Closer economic ties Russia and China could spell the end of the dollar’s primacy in trade and even US imperialist hegemony.
Chinese President Xi Jinping arrived in Moscow on Monday for three days of talks with his Russian counterpart Vladimir Putin.
The meeting had already provoked a flurry of angry statements and political diversions, including the International Criminal Court’s attempt to accuse Putin of child abduction and Washington’s rejection of Beijing’s blueprint for peace in Ukraine.
Angelo Giuliano told Sputnik that ever-deepening cooperation between the two Eurasian giants had “far reaching consequences for the ‘collective West’.”
“China and Russia are very complementary,” Giuliano explained. “Russia has the natural resources that China is lacking and China has a very large industrial/manufacturing base and financial strength.”
Crucially, China can help Russia bypass sanctions imposed by Western countries following the launch of the military operation in Ukraine.
Moreover, “Both countries are preparing for a possible wider confrontation with the collective West,” Giuliano stressed. “Both countries are already in a de-facto alliance.”
The agenda for the summit is likely to include building a new international money transfer mechanism, independent from the Western SWIFT system that Russia is now locked out of. The analyst said that could eventually be based on a new currency controlled the BRICS development bank, based on a basket of the member states’ currencies and backed by gold reserves.
That could herald the end of US dominance of the financial system and the privileged position of its currency in international trade.
“The end of the dollar hegemony would initiate the downfall of the US, the end of the exorbitant privilege to print the global currency, to constantly finance trade deficit by issuing US debt which not meant to be repaid, a de-facto ‘Ponzi scheme’,” Giuliano said. “This would mean the end of lavish US lifestyle at the expanse of the Global South.”
A new international financial system, in competition with the US-based ‘Bretton-Woods’ institutions like the World Bank and International Monetary Fund (IMF), could be opened up to any country which wants to join, the expert said.
Its selling point would be “a much more democratic system without the veto vote applied in the US controlled World Bank and IMF,” Giuliano said. “Many countries have shown interest and the shift could be gradual.”
More and more Western leaders are describing Beijing in terms such as “systemic challenge” or even an “opponent,” and new data shows China’s manufacturing sector is now bigger than the US and European union combined.

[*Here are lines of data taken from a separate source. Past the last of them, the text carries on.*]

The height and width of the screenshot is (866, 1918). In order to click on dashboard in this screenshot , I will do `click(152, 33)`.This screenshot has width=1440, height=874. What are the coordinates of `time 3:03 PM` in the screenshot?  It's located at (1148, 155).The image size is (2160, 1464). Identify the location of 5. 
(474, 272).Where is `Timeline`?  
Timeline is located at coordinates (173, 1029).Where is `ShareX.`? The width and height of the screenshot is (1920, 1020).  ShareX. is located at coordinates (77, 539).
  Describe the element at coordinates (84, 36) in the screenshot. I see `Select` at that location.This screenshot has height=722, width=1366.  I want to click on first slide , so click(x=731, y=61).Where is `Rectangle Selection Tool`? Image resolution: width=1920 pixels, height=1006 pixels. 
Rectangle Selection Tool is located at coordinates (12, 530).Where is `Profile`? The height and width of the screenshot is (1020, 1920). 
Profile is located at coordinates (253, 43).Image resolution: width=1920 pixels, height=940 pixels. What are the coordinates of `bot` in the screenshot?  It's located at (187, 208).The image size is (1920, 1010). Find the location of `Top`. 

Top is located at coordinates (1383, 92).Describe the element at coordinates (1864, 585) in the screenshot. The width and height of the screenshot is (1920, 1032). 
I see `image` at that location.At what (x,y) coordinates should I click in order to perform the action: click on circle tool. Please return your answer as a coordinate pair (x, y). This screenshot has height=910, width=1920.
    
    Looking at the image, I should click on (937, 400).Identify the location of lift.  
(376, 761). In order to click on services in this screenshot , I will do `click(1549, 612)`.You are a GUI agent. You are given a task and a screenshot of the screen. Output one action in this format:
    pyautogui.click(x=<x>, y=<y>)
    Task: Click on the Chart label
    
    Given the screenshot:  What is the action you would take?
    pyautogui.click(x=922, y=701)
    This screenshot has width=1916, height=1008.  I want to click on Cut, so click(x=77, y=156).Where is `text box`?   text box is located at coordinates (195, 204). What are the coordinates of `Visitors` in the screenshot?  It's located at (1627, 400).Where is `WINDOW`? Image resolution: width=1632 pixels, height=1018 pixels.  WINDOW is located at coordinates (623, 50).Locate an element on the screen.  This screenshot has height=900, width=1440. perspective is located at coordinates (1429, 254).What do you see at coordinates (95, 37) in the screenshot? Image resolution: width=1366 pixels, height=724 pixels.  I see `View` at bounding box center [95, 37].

“China is already leading in 37 out 44 technologies, the West is definitely seeing this as a challenge in the long run,” Giuliano pointed out. “But it is just unavoidable as China has a much larger population and has 10 times more STEM (science technology engineering mathematics) graduates than the US.”
Chris Devonshire-Ellis, Chairman of Dezan Shira & Associates with a thirty-year investment and business career in China, Russia and Asia, wrote that Russia and China are likely to strengthen military as well as economic cooperation.
Regional security will be high on the agenda, with the 22-year-old Shanghai Cooperation Organisation (SCO) set to be “enhanced” and expanded to include such countries as Belarus, Bahrain, the Maldives, Myanmar, Kuwait, and the United Arab Emirates (UAE).
“This will give the SCO regional coverage over the complete Eurasian land mass to the borders of Eastern Europe, as well as include significant gains in the Middle East and South-East Asia,” Devonshire-Ellis wrote. “This is likely to be seen as the world ‘beyond the West’ within a new Cold War and has specific ramifications in the energy and trade sectors.”
He predicted the West would dub the expanding SCO a ‘threat to NATO’ and use it to justify a military build-up in Europe and prolonging the conflict in Ukraine.
But “Russia and to some extent China view NATO as the initial problem as it has expanded eastwards,” Devonshire-Ellis pointed out, and the SCO will become “the security front line between the two.”
The rejection of China’s 12-point peace plan for Ukraine by Washington and Brussels shows how the West’s rhetoric on the conflict has become “shrill, increasingly prone to conspiracy theories and misinformation, and warmongering.”
“The danger here is that the rest of the world has a vested interest in this conflict too, essential supply chains have been disrupted in both food and energy and have created real stress factors in multiple developing nations,” Devonshire-Ellis warned.
He explained that Beijing’s interest in peace stemmed from Ukraine’s membership of its ‘Belt and Road’ initiative to secure trade routes to Europe and Africa. China has provided loans to improve Ukraine’s ports, roads, and rail infrastructure. It is also the country’s biggest trade partner, the source of 14.4 per cent of Ukraine’s imports and buying 15.3 per cent of its exports.